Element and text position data
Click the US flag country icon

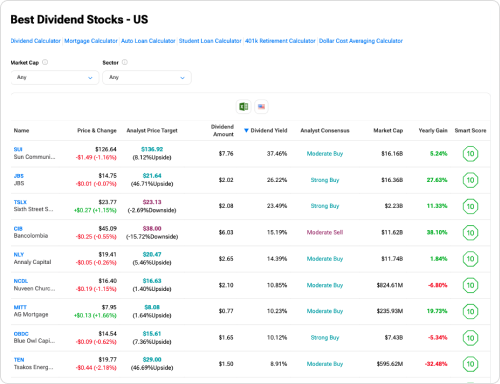click(261, 107)
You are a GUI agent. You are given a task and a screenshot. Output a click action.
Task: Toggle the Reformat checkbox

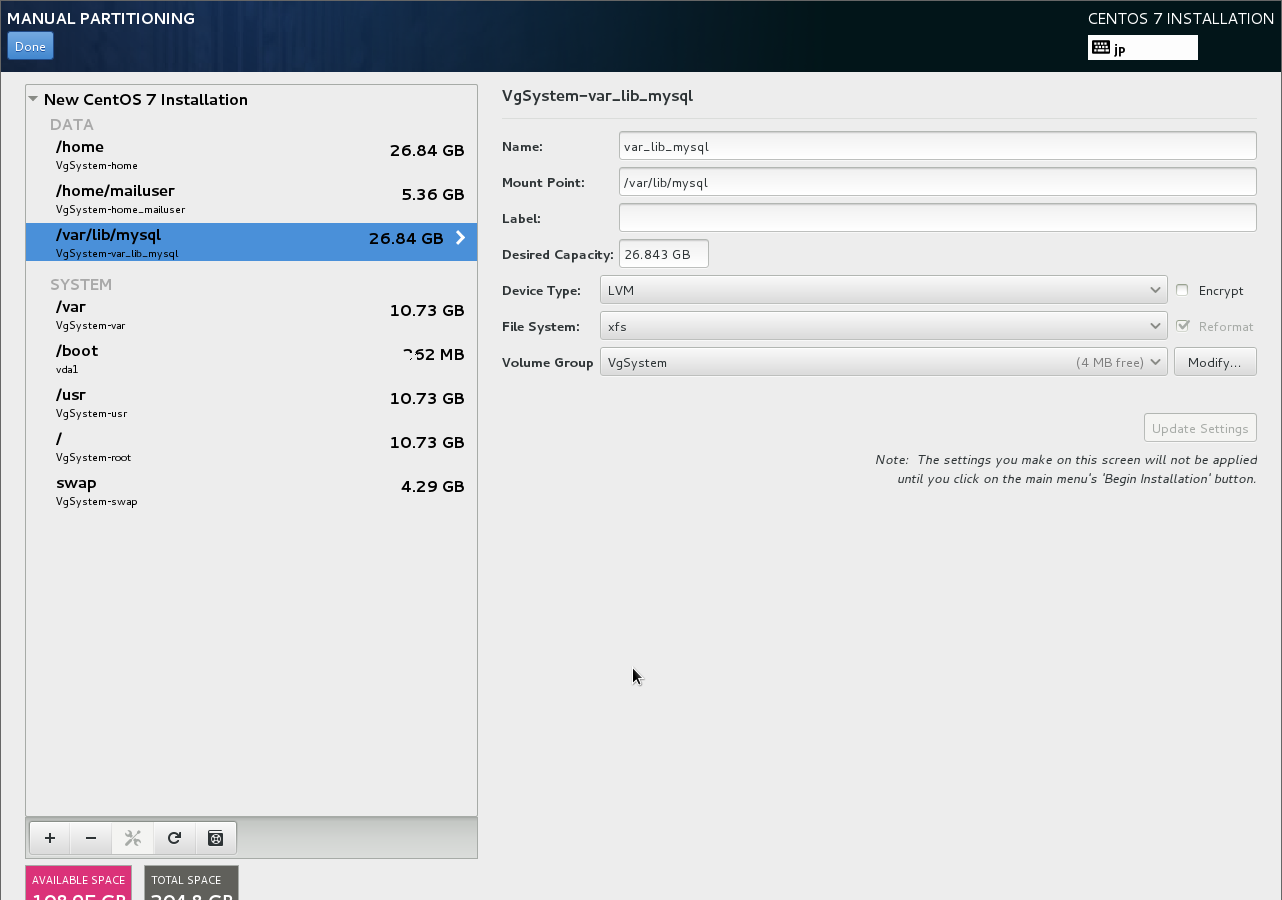(x=1183, y=326)
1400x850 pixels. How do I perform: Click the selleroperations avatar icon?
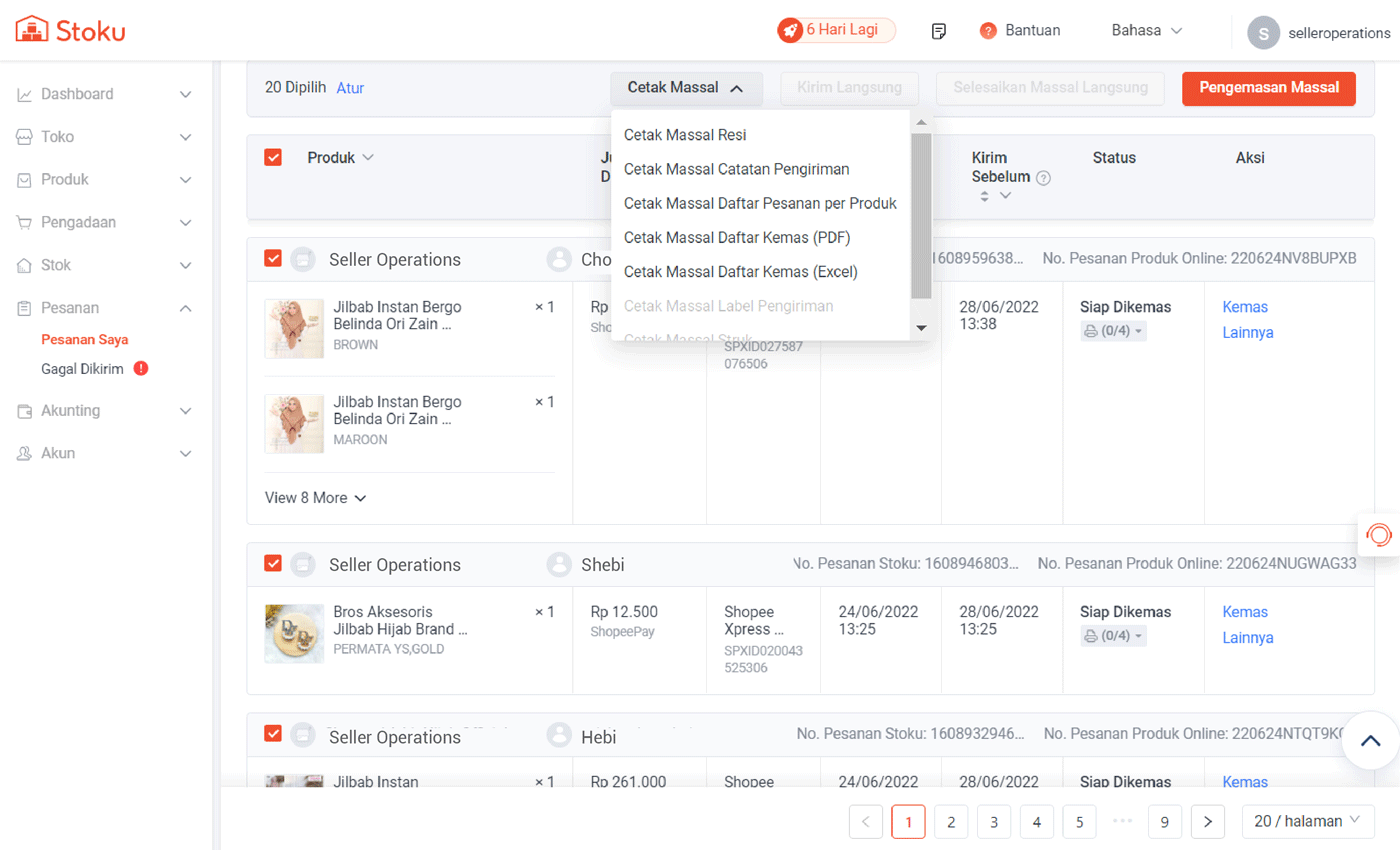(x=1263, y=33)
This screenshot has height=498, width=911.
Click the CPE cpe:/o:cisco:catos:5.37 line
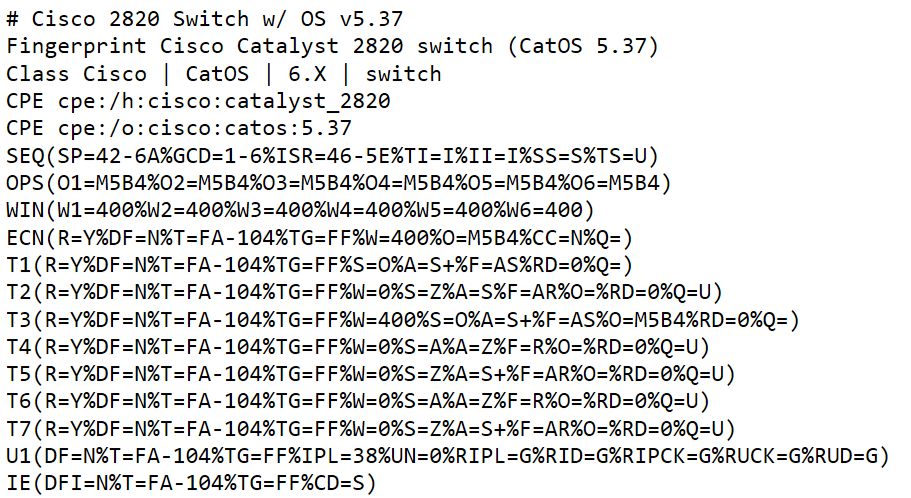[179, 128]
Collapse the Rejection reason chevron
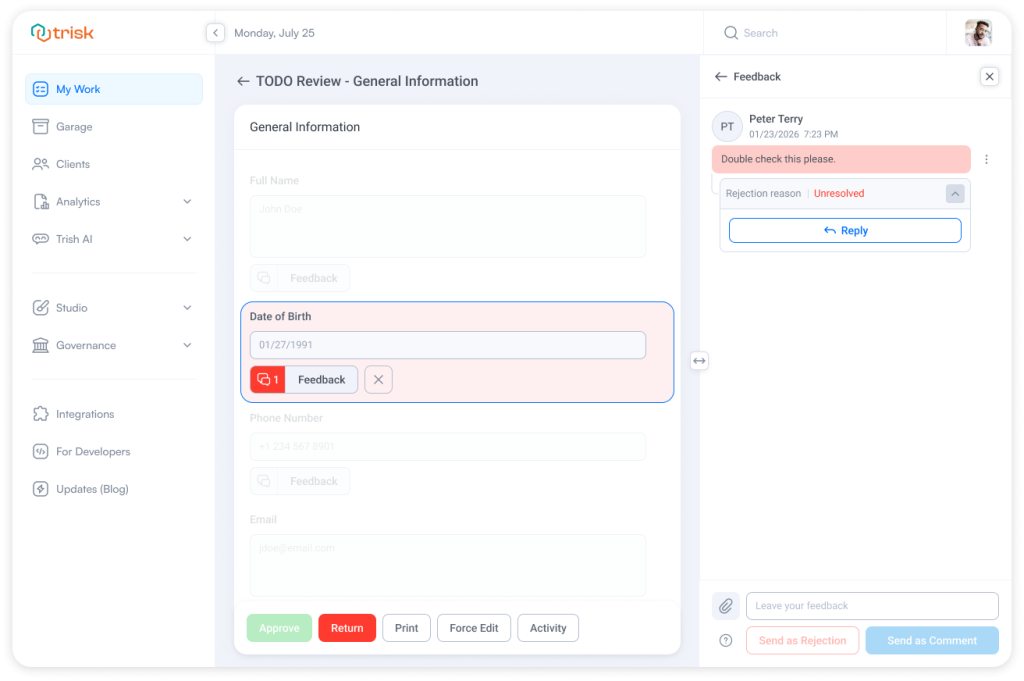Viewport: 1024px width, 681px height. 954,193
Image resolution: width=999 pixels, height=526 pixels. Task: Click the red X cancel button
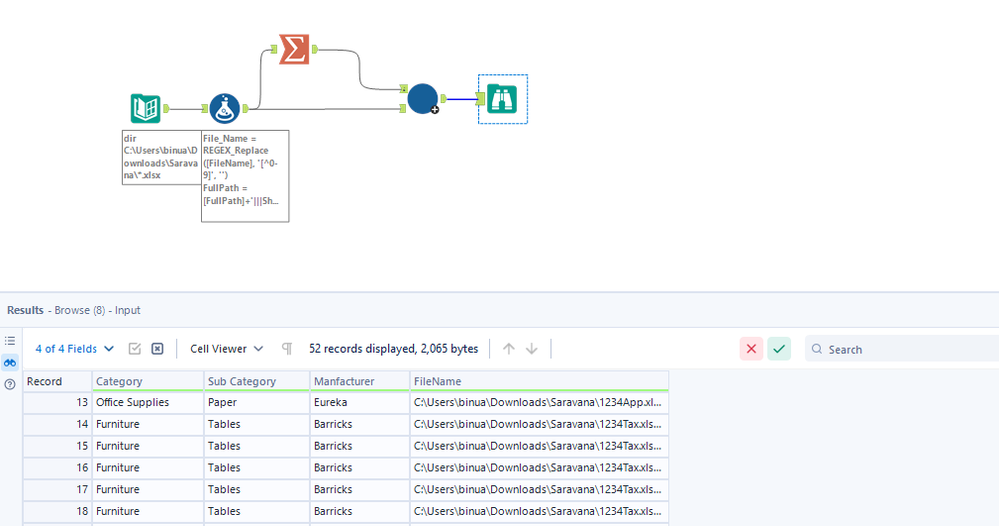(x=751, y=348)
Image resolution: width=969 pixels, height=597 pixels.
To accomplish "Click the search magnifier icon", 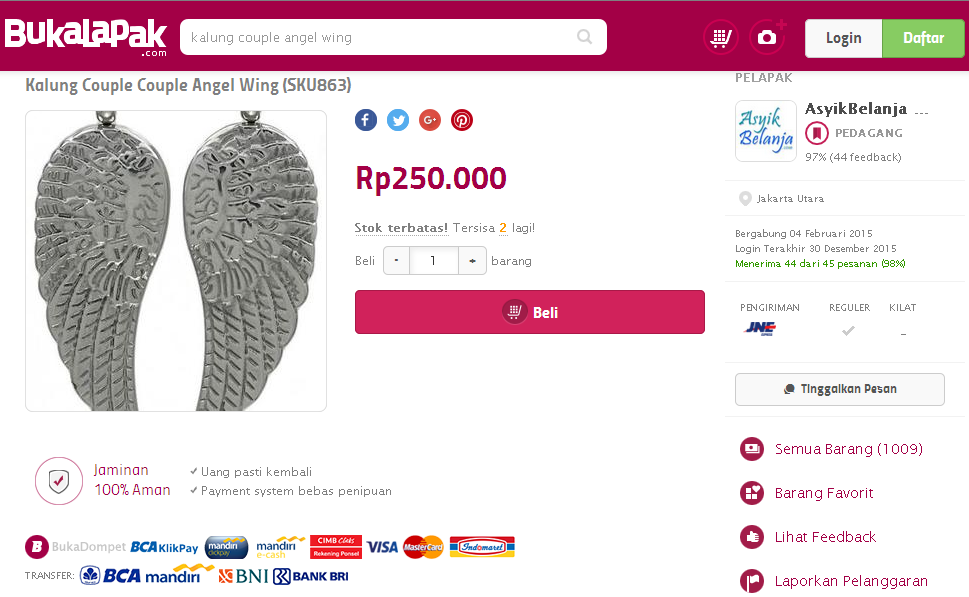I will click(x=584, y=37).
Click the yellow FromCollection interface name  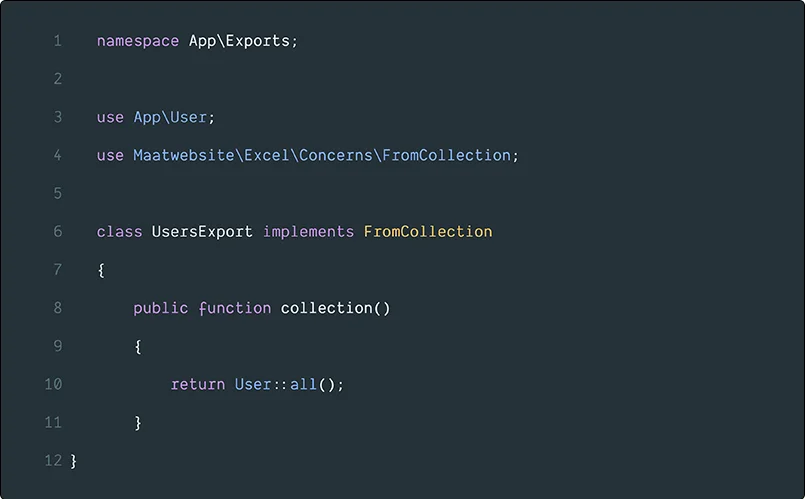[x=428, y=231]
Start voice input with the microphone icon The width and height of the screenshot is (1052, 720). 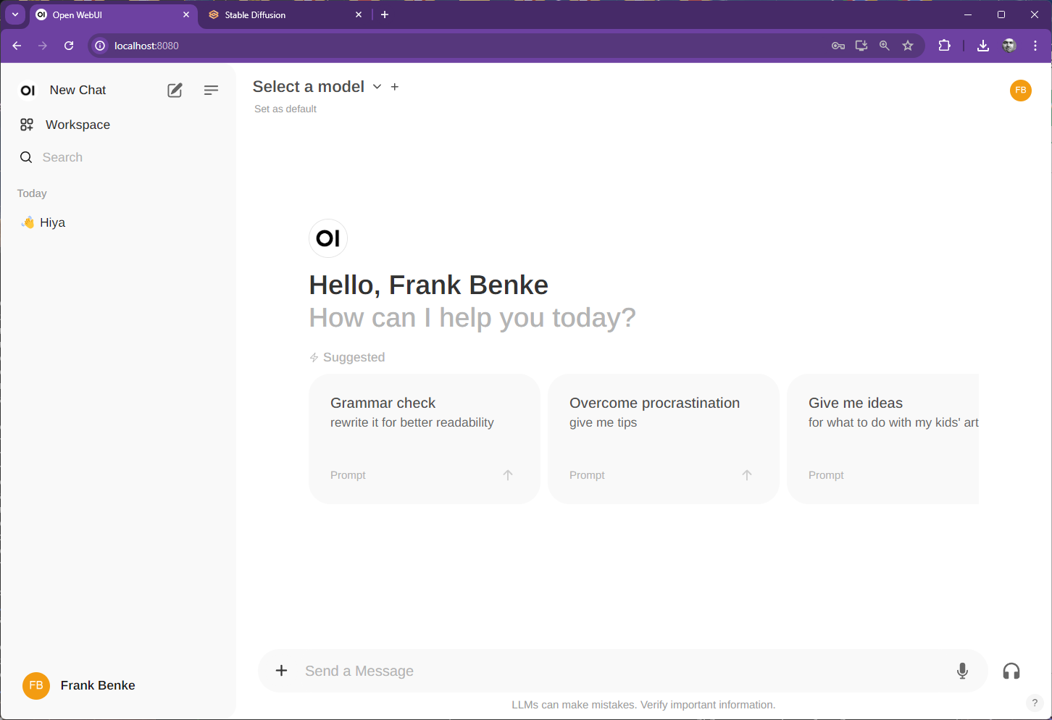(962, 671)

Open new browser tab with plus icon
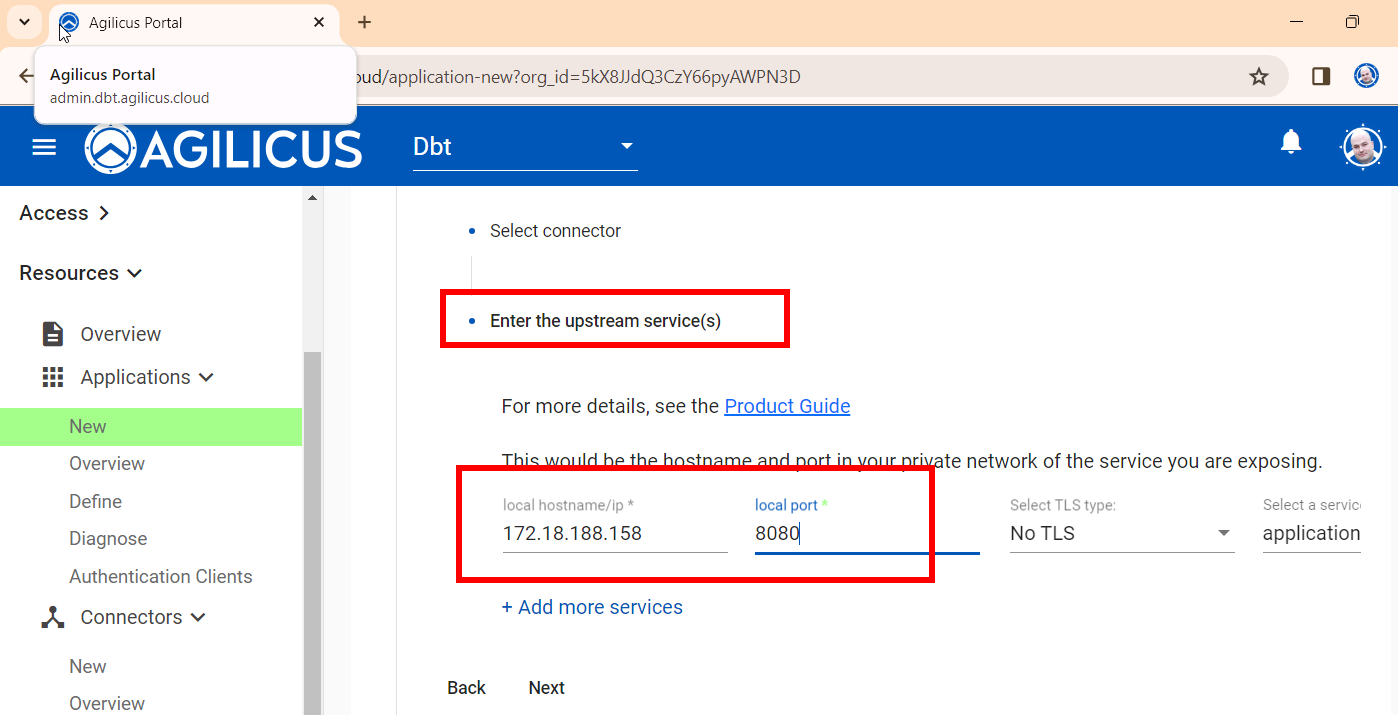coord(364,22)
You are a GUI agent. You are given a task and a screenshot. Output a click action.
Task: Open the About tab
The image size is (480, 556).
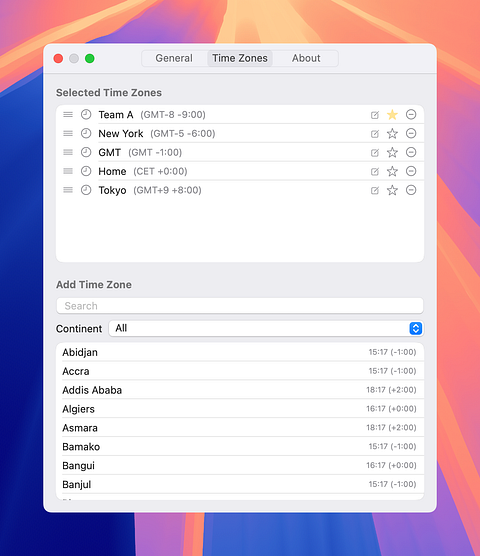pyautogui.click(x=306, y=58)
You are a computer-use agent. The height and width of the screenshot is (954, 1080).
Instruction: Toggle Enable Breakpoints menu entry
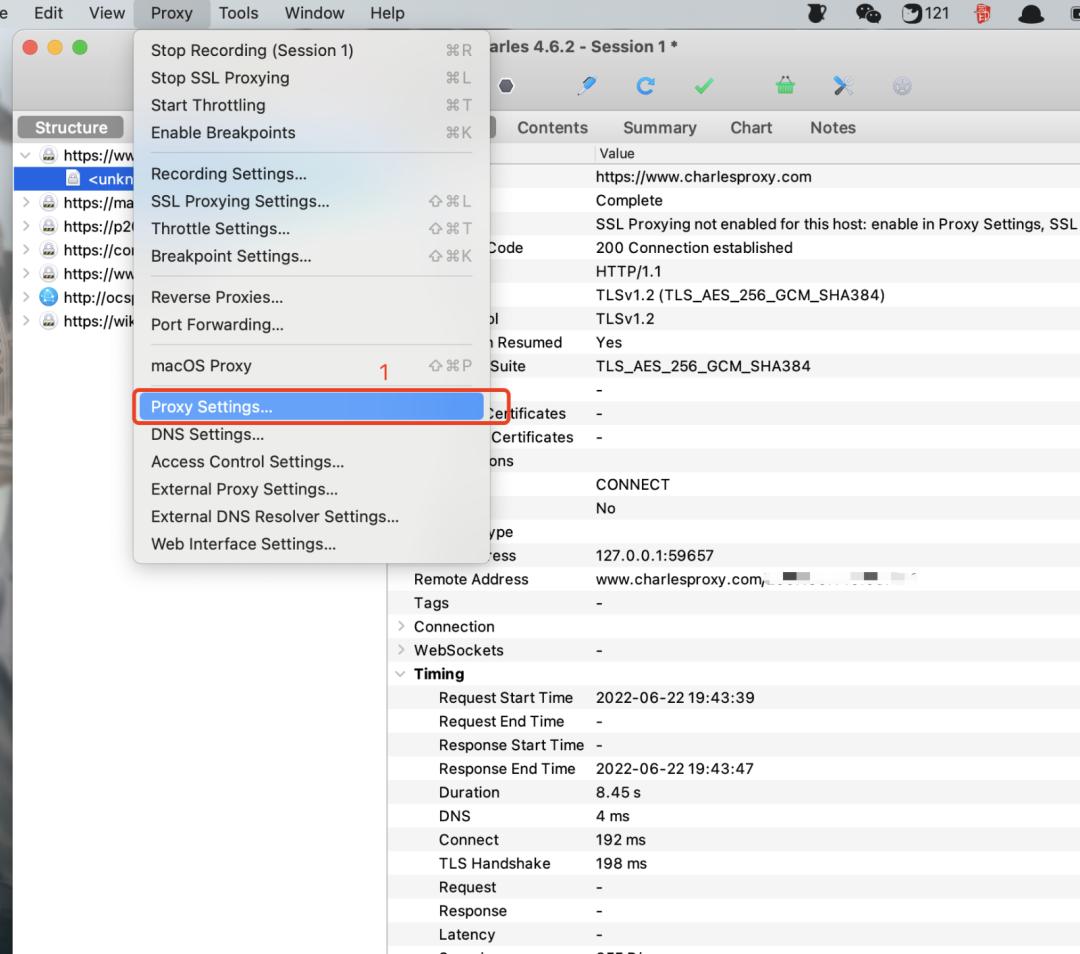tap(223, 132)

**Work to complete:** Pick out every line of the rows above that contains the word "Toggle", and copy each one in full.

**Answer to the exercise:**
Task: Toggle the Reformat checkbox
Instruction: Toggle Enable Breakpoints menu entry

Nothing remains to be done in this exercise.